Roma, 18 marzo 2026 – L’uccisione di Ali Larijani, figura di spicco del regime iraniano, ha suscitato una ferma reazione da parte della nuova Guida suprema dell’Iran, Mojtaba Khamenei. In un messaggio di condoglianze, Khamenei ha definito i responsabili dell’attentato come “criminali assassini” che dovranno pagare per il sangue versato, sottolineando come il sacrificio di Larijani rafforzi ulteriormente il sistema islamico.
Mojtaba Khamenei: il messaggio
Mojtaba Khamenei, nominato il 8 marzo 2026 come terza Guida suprema dell’Iran, ha assunto un ruolo centrale in un momento di grave crisi per la Repubblica islamica. Figlio di Ali Khamenei, sua nomina è stata sancita dall’Assemblea degli Esperti come segno di continuità politica e religiosa. Nel suo messaggio, diffuso attraverso l’agenzia Tasnim, ha sottolineato che “ogni sangue ha un prezzo” e che i responsabili dell’uccisione di Larijani saranno presto chiamati a risponderne.

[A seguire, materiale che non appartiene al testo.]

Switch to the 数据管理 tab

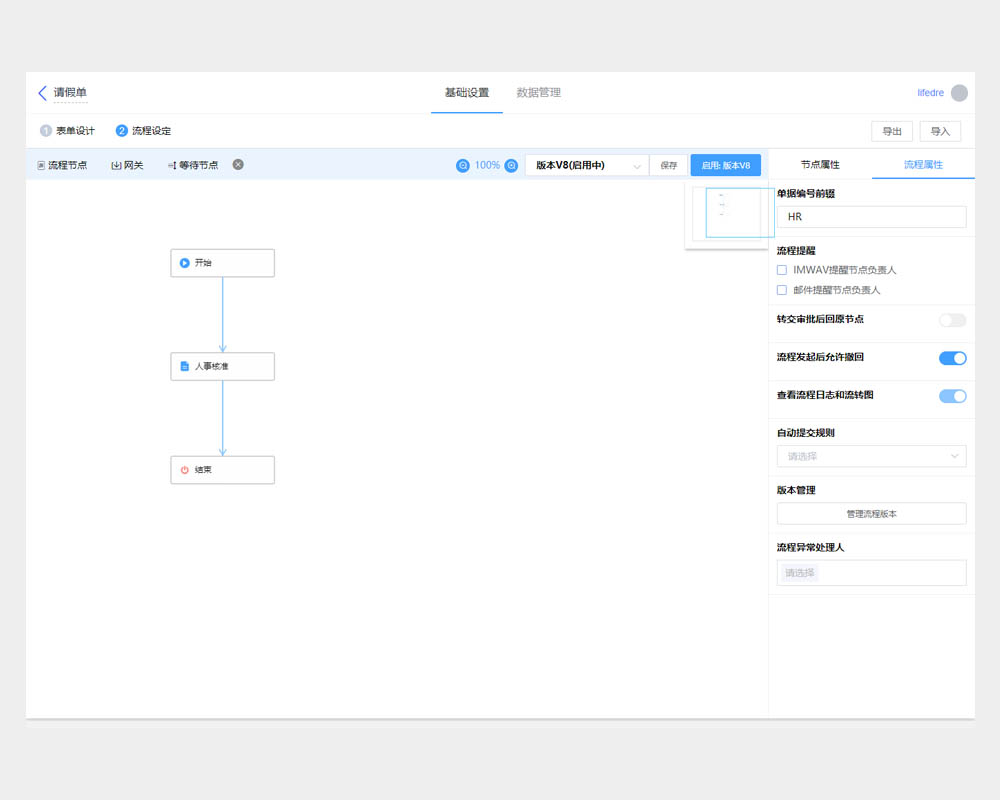pyautogui.click(x=538, y=93)
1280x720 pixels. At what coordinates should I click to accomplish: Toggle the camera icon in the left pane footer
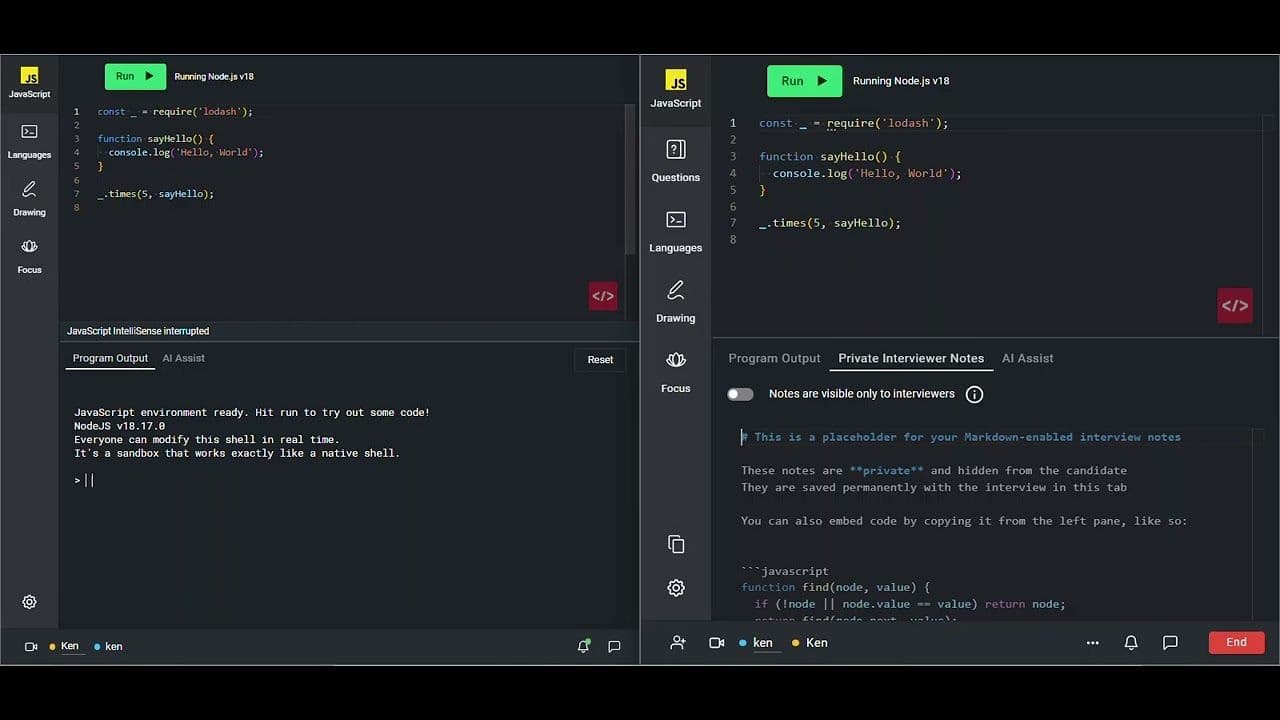[31, 647]
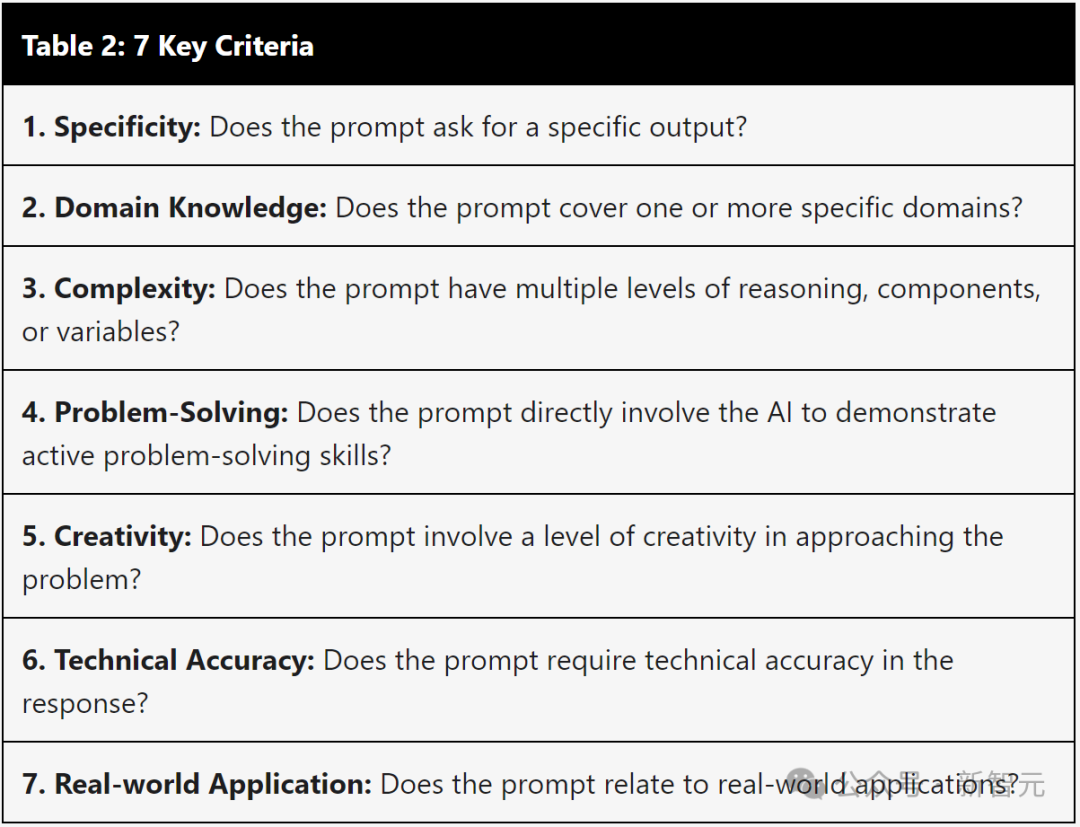Image resolution: width=1080 pixels, height=827 pixels.
Task: Click the words "or variables?" in Complexity row
Action: tap(101, 332)
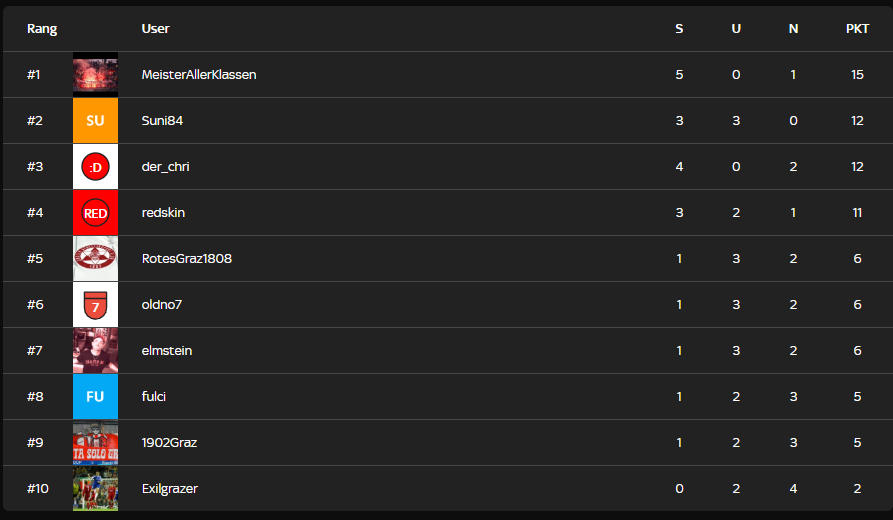Click MeisterAllerKlassen's avatar image
893x520 pixels.
[95, 75]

Il discorso di Mojtaba Khamenei appare costruito per riaffermare il controllo del regime in un contesto segnato da tensioni e attacchi esterni, in particolare da parte di Israele e Stati Uniti. La sua leadership, sebbene non ancora pubblicamente visibile, è stata rappresentata come un elemento chiave per la stabilità del regime in guerra.
La figura di Ali Larijani e il contesto della sua morte
Ali Ardashir Larijani, nato a Najaf nel 1957, è stato un politico, filosofo e generale delle Guardie della Rivoluzione Islamica, con un ruolo di primo piano nell’apparato di sicurezza iraniano. Presidente del Parlamento e successivamente capo del Consiglio di Sicurezza Nazionale, Larijani era considerato un fedelissimo di Khamenei, capace di mediare tra le diverse fazioni interne.

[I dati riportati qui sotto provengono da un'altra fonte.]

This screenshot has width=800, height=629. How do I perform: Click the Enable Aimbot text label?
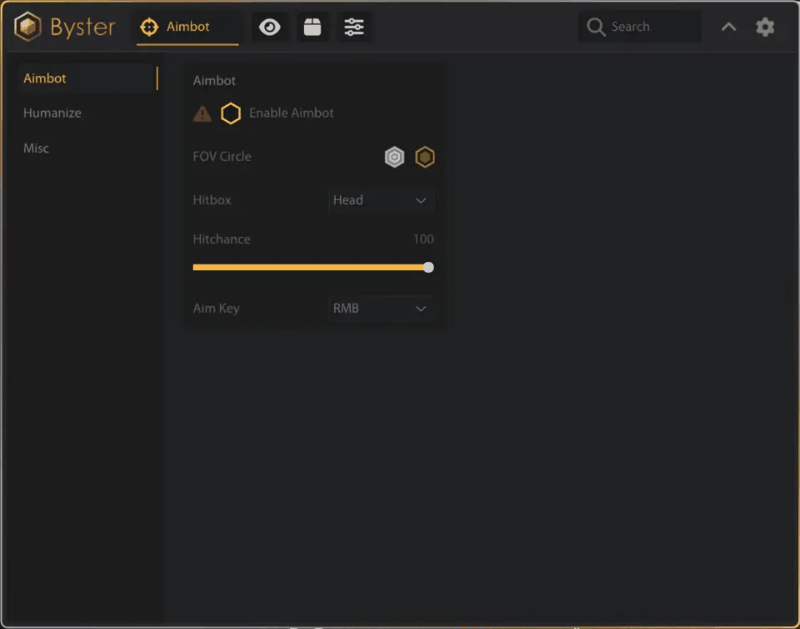[x=291, y=114]
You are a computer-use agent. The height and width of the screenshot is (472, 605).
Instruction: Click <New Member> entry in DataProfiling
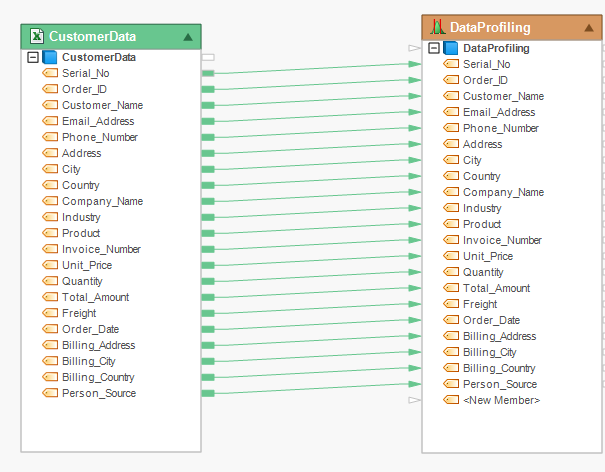pyautogui.click(x=501, y=400)
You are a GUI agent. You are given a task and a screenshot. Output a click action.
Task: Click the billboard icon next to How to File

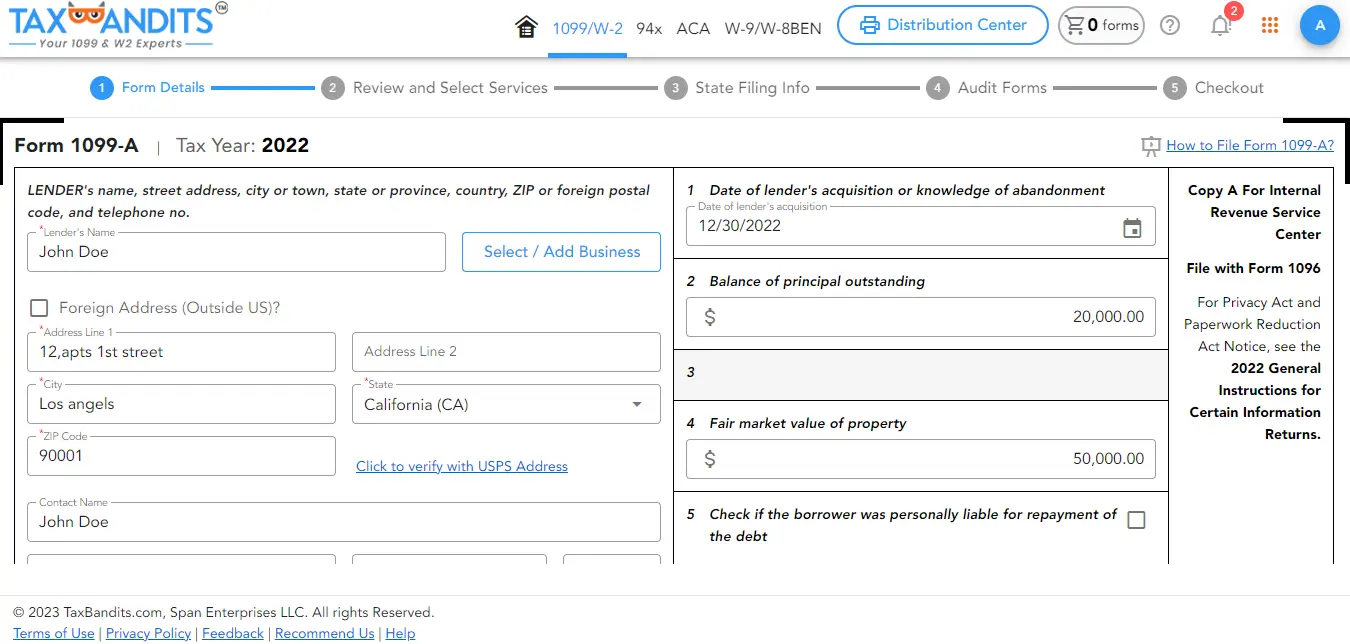click(1150, 145)
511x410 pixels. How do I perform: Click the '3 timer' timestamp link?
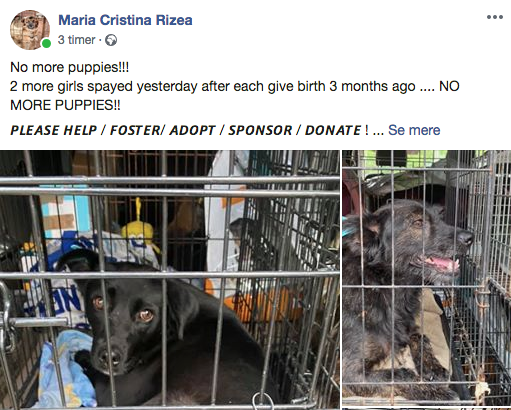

La sua morte, avvenuta il 17 marzo 2026 durante un raid aereo israeliano a Pardis, segna un momento cruciale nella guerra israelo-iraniana in corso. Secondo fonti israeliane, l’attacco è stato pianificato con precisione, colpendo Larijani mentre si trovava in uno dei suoi appartamenti sicuri insieme al figlio. Il ministro della Difesa israeliano Katz ha annunciato l’eliminazione del “capo del programma di distruzione” iraniano come parte della strategia per indebolire la leadership di Teheran.
Negli ultimi mesi, Larijani aveva assunto un ruolo centrale nella gestione della crisi, guidando il Consiglio provvisorio di tre membri per la transizione politica dopo l’uccisione di Ali Khamenei senior. Aveva inoltre condotto negoziati di alto livello con paesi chiave come Oman, Russia e Cina, dimostrando il suo peso diplomatico e strategico.
Parallelamente agli attacchi aerei, nuove tensioni si sono registrate anche sul fronte nord di Israele, dove missili provenienti dall’Iran hanno causato danni e feriti, alimentando ulteriormente la spirale di violenza nella regione.